### [Requirements]
In the data below, rewrite the stretch from "Select Dashboard in the navigation menu" through "Looking at the screenshot, I should [92, 73]." with "Reload" changed to "Refresh" and everything else left as is.
--- Start of The data ---
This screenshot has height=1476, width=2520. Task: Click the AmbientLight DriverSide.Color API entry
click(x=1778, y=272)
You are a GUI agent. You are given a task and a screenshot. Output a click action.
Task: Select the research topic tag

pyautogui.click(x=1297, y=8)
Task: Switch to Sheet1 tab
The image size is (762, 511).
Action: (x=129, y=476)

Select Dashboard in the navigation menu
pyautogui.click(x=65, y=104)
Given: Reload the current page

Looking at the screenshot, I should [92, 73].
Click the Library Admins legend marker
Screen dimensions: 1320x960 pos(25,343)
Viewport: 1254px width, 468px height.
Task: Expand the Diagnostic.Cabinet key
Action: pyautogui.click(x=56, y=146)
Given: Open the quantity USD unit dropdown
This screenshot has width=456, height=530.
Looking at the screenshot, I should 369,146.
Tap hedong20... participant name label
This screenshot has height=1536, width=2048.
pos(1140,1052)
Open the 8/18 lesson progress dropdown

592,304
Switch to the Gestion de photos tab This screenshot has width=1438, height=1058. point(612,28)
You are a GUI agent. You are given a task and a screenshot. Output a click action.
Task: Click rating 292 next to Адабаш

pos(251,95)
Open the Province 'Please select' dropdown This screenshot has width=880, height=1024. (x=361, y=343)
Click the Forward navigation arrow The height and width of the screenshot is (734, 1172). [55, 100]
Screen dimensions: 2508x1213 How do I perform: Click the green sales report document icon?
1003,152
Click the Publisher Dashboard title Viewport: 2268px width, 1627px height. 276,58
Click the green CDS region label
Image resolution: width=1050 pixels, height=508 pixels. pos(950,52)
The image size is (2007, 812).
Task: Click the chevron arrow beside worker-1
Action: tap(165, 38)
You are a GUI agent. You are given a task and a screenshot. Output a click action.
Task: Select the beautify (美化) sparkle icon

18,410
--- End of The data ---
### [Output of the task]
Select Dashboard in the navigation menu
pyautogui.click(x=65, y=104)
Given: Refresh the current page

Looking at the screenshot, I should [92, 73].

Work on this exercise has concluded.